Material for the task |
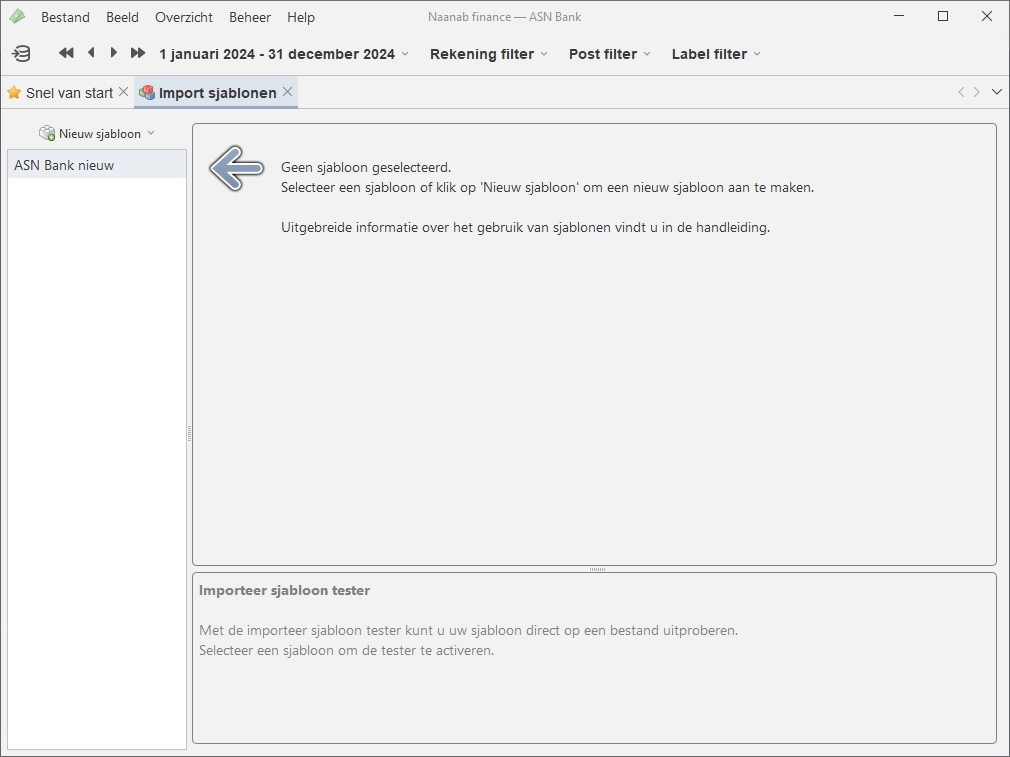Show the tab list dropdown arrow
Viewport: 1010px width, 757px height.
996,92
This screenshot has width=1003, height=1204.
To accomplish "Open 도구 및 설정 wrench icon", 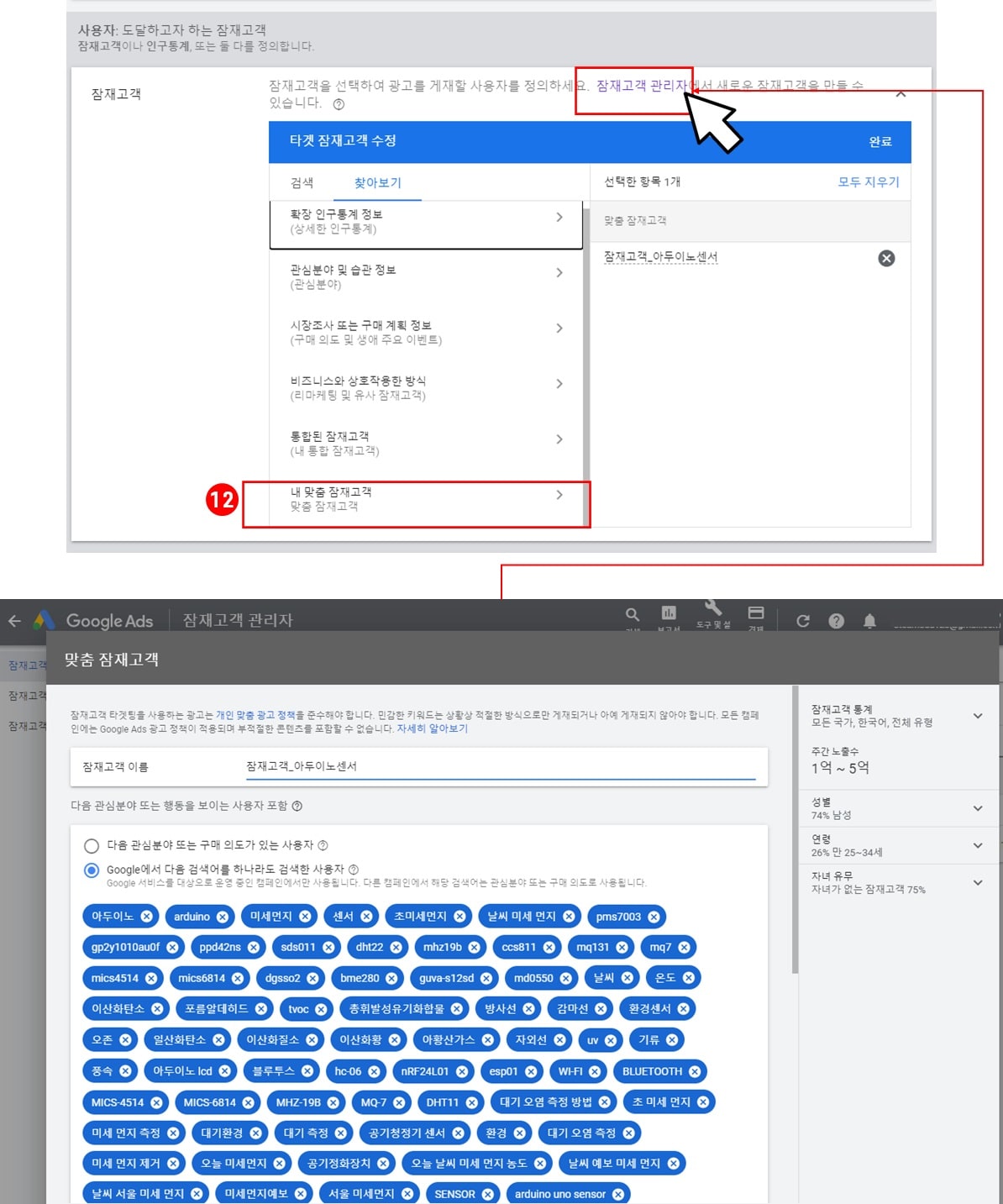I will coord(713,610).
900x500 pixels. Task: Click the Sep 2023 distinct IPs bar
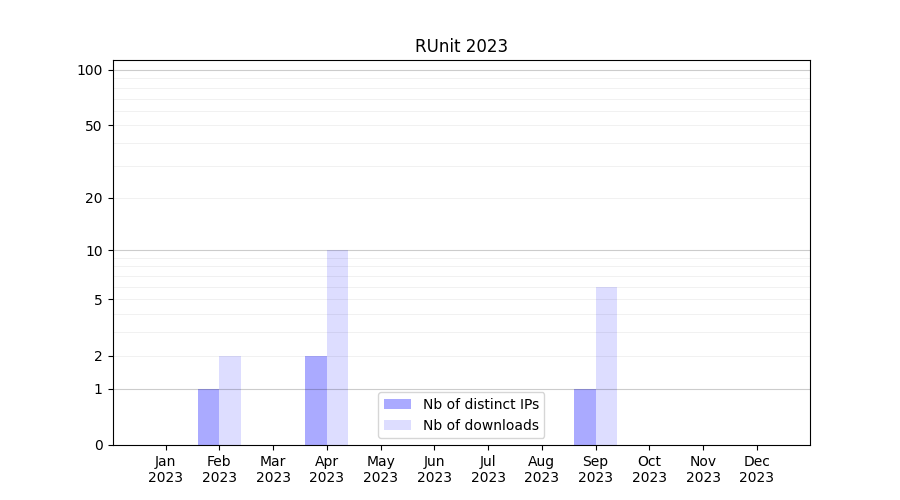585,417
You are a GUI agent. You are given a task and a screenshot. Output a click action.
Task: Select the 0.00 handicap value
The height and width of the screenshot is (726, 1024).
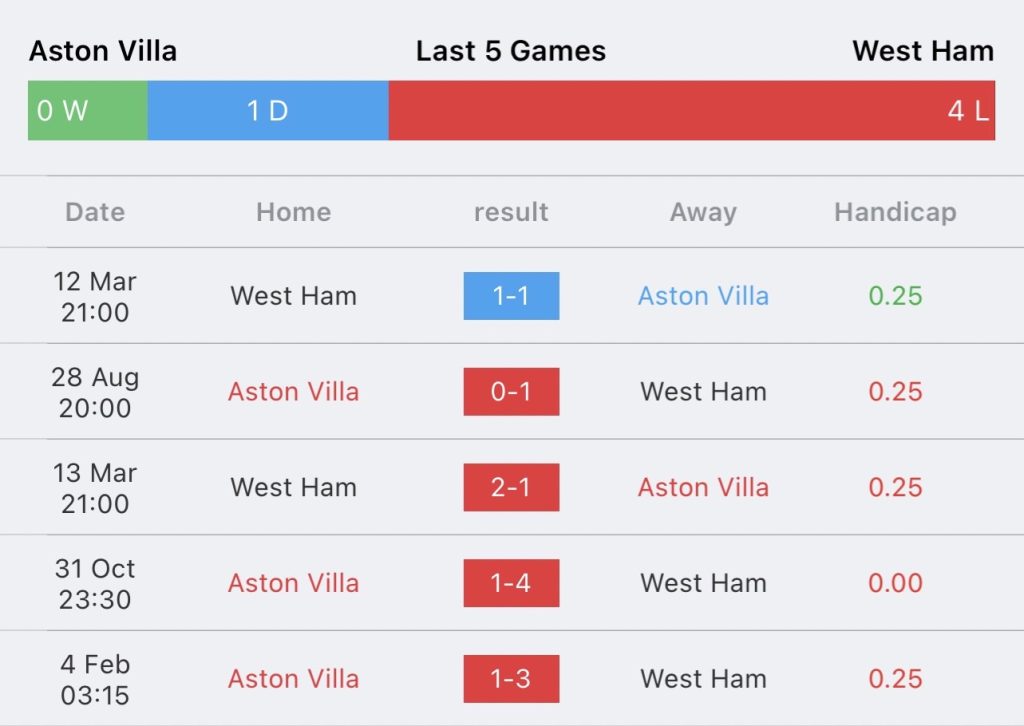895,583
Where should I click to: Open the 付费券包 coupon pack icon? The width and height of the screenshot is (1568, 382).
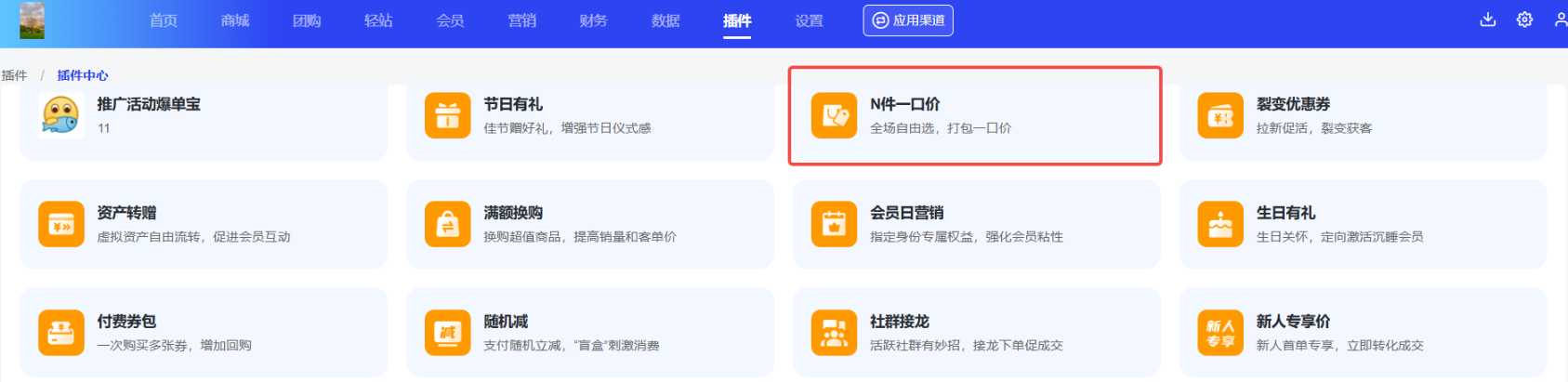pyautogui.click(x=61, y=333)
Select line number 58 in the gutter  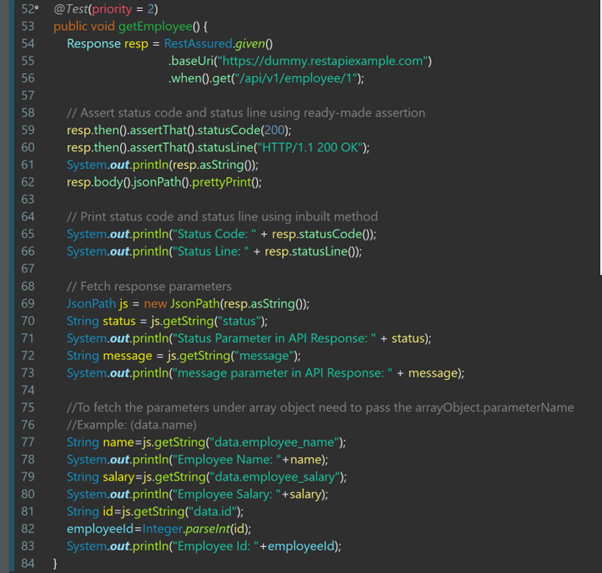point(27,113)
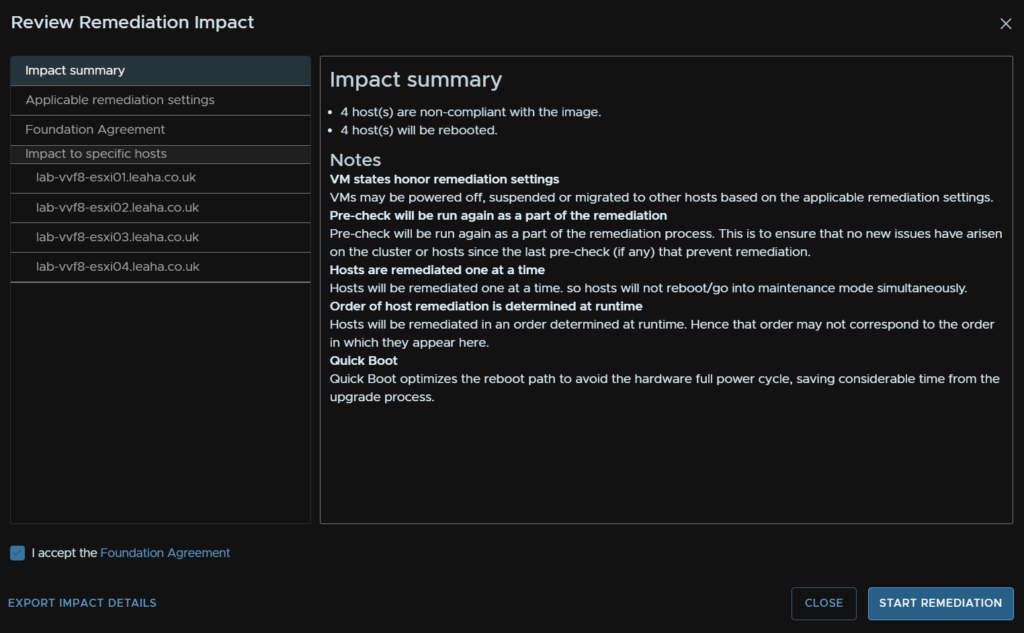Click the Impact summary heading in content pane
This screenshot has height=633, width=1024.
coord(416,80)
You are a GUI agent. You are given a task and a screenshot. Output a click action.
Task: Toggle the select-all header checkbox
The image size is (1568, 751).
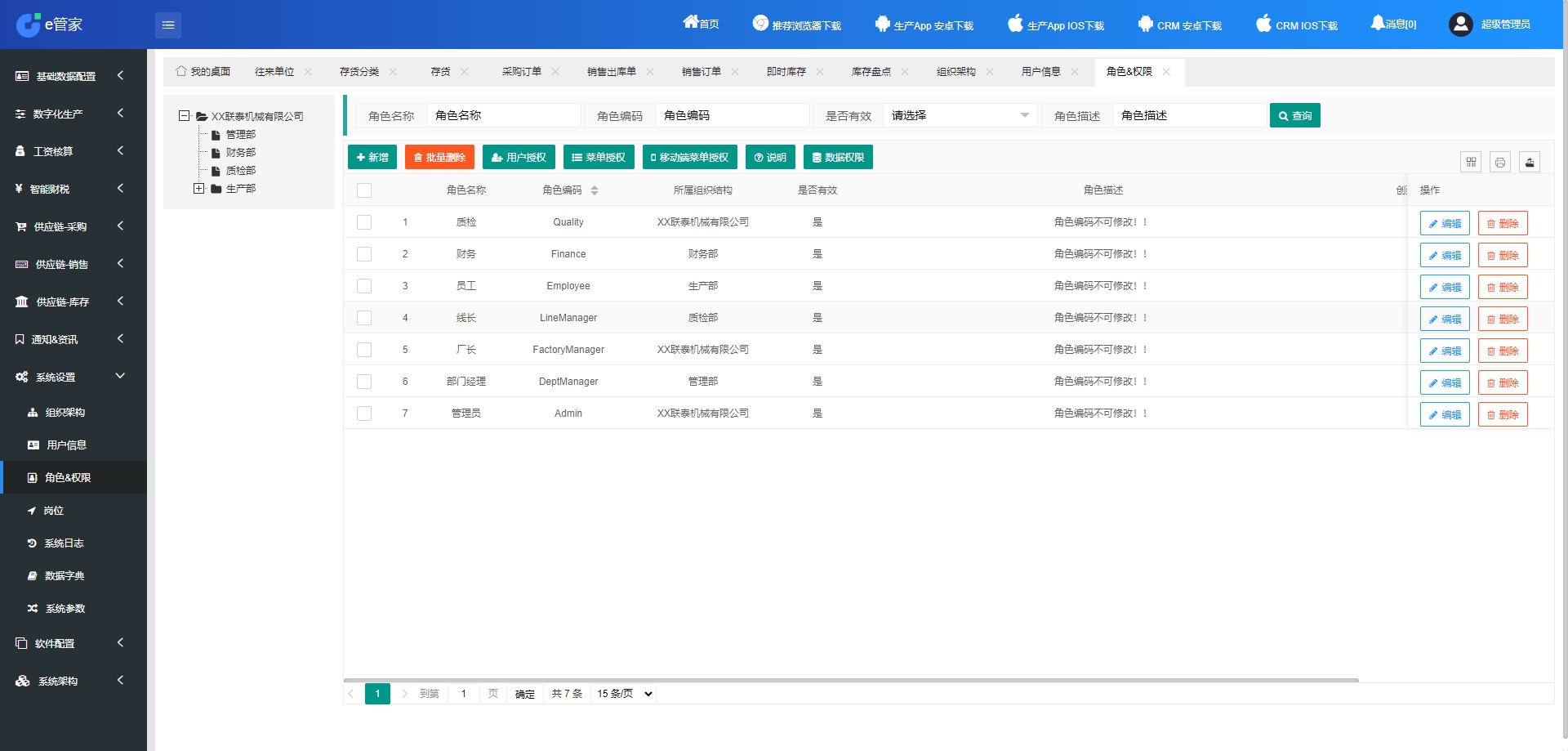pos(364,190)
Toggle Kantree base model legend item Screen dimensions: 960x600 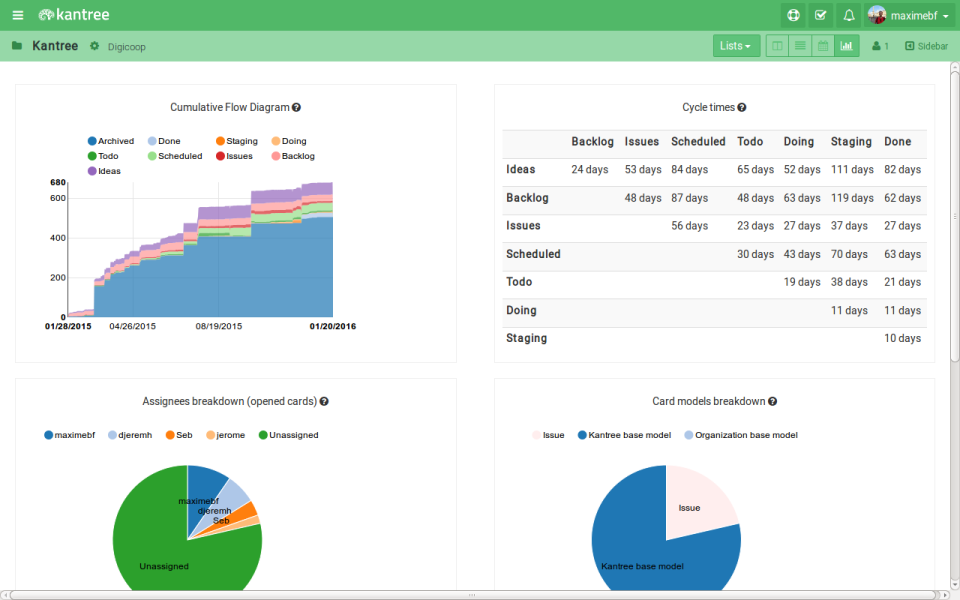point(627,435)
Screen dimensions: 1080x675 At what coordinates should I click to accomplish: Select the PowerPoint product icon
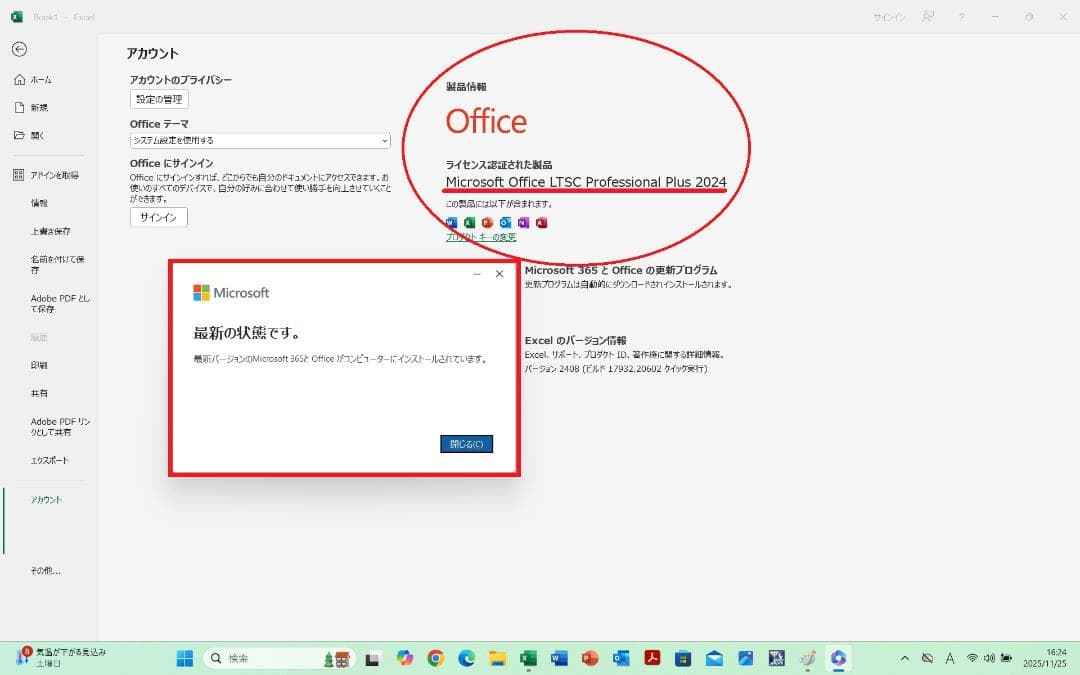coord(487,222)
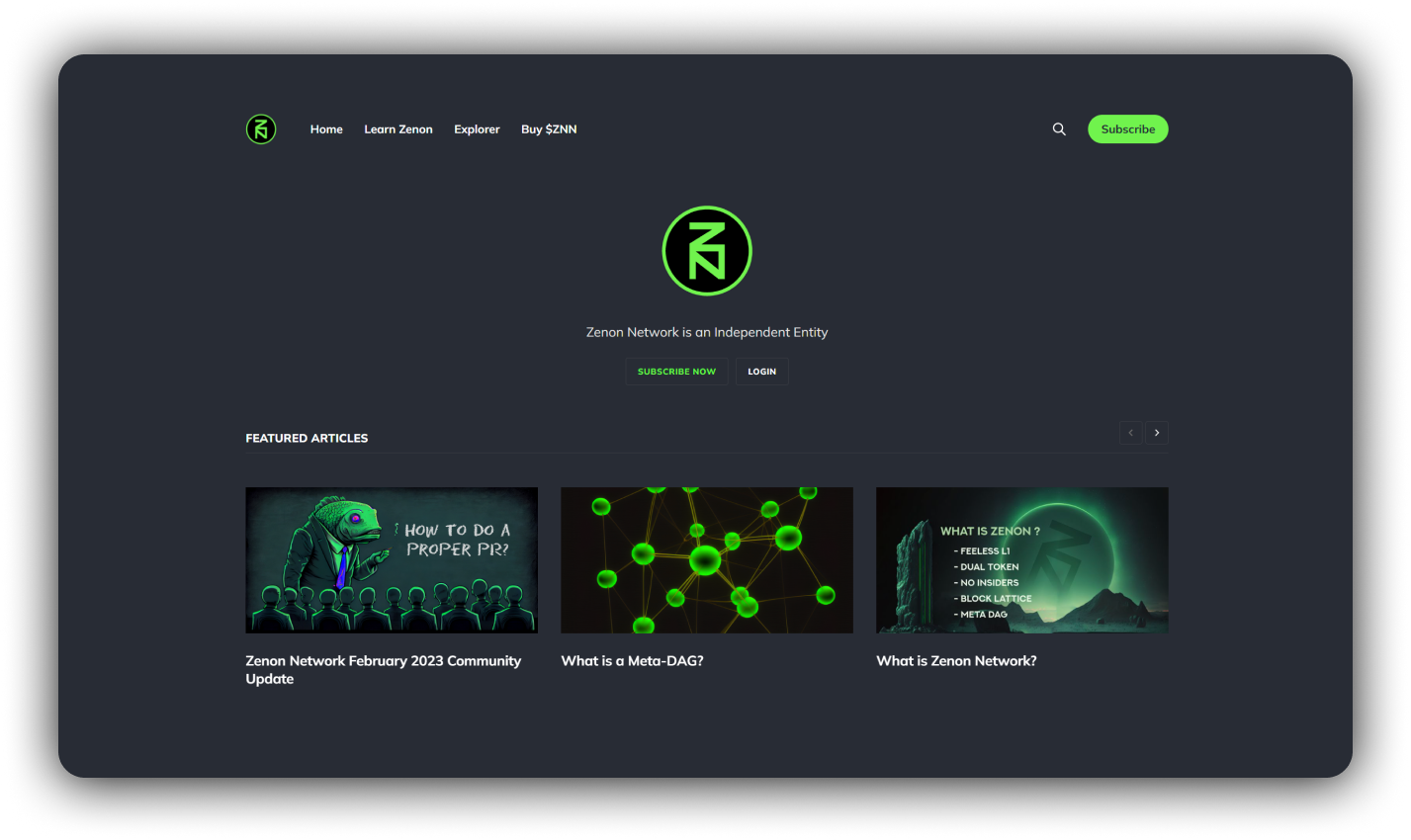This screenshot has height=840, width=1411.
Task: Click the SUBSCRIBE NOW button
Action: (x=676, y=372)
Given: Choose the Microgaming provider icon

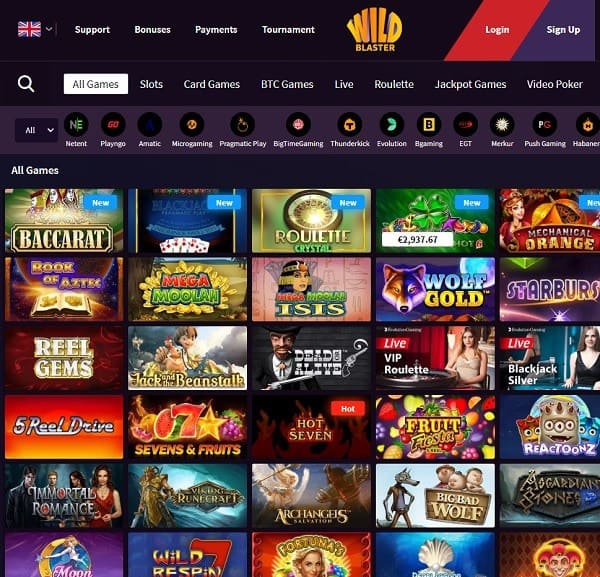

What the task asks | Where the line containing "Screen dimensions: 1080x675" appears in the entries above, start there and set down every line exactly through the last one, inclusive; omit pictures.

Solution for this task |
Screen dimensions: 1080x675 At what coordinates should I click to accomplish: Select the PowerPoint product icon
coord(487,222)
This screenshot has height=840, width=1411.
Task: Click the SUBSCRIBE NOW button
Action: (x=676, y=372)
Given: Choose the Microgaming provider icon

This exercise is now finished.